Excerpt to read:
Nuclear Non-Proliferation Treaty (India can't escape its restrictions)

Martian

Senior Member
A simple question: Why would China approve of a "clean" waiver for India from the restrictions of the Nuclear Non-Proliferation Treaty (i.e. NPT)?

The obvious answer: China would not permit India to become a de-facto nuclear weapon state under the NPT. Hence, it should be obvious to everyone that India's exemption in 2008 from the Nuclear Supplier Group (i.e. NSG) was riddled with restrictions, which imposed the core NPT prohibitions in an explicit or implicit manner.

Bottom line: There will be no real exemption from the NPT for India. If India is not bound by the NPT then no other country will continue to accept the NPT restrictions placed on them.

Your tasks:
A – Decide whether each statement agrees with the forum post on the Nuclear Non-Proliferation Treaty, answering yes or no and quoting the deciding words: (i) India's 2008 exemption from the Nuclear Supplier Group came with restrictions. (ii) China would allow India to become a de-facto nuclear weapon state under the NPT. (iii) India will receive a real exemption from the NPT.
B – Convert the records, from the first line through the line with "[x=186, y=17]", into a JSON list of strings with one string per line, leaving out blank lines.

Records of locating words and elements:
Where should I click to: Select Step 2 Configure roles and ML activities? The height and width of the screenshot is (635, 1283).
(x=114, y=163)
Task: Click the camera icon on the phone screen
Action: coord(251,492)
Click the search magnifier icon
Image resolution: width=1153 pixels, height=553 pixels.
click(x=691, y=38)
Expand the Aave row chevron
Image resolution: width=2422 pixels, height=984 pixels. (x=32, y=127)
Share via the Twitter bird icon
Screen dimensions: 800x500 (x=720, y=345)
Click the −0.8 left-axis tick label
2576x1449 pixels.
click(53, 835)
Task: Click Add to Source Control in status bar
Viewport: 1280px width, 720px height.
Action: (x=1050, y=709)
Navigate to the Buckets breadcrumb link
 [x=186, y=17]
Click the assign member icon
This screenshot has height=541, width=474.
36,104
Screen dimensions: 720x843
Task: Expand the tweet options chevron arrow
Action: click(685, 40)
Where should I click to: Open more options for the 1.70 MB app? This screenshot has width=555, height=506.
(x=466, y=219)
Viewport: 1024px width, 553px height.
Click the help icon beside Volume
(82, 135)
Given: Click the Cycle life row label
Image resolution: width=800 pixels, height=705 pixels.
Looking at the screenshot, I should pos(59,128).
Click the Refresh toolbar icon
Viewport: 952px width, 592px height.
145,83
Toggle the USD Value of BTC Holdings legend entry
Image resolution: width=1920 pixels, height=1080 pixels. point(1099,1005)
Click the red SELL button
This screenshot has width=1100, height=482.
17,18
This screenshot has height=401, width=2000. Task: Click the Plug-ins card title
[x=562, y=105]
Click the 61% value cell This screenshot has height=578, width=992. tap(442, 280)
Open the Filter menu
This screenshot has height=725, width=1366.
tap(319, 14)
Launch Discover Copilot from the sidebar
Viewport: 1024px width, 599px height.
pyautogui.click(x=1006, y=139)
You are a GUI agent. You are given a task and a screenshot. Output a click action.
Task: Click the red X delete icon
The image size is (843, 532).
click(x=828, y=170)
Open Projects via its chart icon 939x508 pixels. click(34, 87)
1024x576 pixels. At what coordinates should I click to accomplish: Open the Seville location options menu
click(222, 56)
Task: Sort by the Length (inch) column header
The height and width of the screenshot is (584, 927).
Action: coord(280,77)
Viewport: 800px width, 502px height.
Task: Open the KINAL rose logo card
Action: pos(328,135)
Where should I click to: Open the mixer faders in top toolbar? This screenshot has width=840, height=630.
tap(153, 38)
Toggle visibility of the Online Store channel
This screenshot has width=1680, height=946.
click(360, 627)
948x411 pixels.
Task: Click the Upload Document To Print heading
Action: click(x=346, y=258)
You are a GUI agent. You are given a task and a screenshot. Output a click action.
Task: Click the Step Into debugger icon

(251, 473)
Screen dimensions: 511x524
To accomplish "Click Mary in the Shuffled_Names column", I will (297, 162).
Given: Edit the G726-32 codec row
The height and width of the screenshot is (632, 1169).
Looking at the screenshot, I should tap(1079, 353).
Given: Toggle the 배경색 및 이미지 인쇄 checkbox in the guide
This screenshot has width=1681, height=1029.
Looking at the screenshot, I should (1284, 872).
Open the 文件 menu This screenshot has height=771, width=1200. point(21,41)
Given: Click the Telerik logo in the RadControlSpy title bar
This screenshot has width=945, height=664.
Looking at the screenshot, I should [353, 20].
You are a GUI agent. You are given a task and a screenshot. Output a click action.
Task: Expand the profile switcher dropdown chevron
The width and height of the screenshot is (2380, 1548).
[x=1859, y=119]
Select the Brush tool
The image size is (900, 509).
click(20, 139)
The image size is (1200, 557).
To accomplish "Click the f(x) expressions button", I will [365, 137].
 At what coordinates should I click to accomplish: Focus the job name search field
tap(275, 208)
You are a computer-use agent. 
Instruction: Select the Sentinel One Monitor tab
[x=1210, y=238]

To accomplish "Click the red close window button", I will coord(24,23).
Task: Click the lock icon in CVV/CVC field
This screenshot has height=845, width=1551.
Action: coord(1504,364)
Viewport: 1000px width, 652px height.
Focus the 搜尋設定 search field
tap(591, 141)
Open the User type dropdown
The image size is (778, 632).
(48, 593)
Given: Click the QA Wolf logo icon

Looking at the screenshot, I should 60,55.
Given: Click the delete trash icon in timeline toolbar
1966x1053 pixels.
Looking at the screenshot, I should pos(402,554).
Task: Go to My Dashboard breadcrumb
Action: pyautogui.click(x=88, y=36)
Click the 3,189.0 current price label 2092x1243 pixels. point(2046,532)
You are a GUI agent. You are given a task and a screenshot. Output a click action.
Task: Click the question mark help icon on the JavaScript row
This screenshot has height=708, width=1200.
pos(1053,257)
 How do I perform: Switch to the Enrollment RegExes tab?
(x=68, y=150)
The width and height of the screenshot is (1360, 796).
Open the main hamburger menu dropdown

Answers by task:
A –
(i) Yes: "India's exemption in 2008 from the Nuclear Supplier Group (i.e. NSG) was riddled with restrictions"
(ii) No: "China would not permit India to become a de-facto nuclear weapon state under the NPT"
(iii) No: "There will be no real exemption from the NPT for India."

B –
[
  "Where should I click to: Select Step 2 Configure roles and ML activities? The height and width of the screenshot is (635, 1283).",
  "(x=114, y=163)",
  "Task: Click the camera icon on the phone screen",
  "Action: coord(251,492)",
  "Click the search magnifier icon",
  "Image resolution: width=1153 pixels, height=553 pixels.",
  "click(x=691, y=38)",
  "Expand the Aave row chevron",
  "Image resolution: width=2422 pixels, height=984 pixels. (x=32, y=127)",
  "Share via the Twitter bird icon",
  "Screen dimensions: 800x500 (x=720, y=345)",
  "Click the −0.8 left-axis tick label",
  "2576x1449 pixels.",
  "click(53, 835)",
  "Task: Click Add to Source Control in status bar",
  "Viewport: 1280px width, 720px height.",
  "Action: (x=1050, y=709)",
  "Navigate to the Buckets breadcrumb link",
  " [x=186, y=17]"
]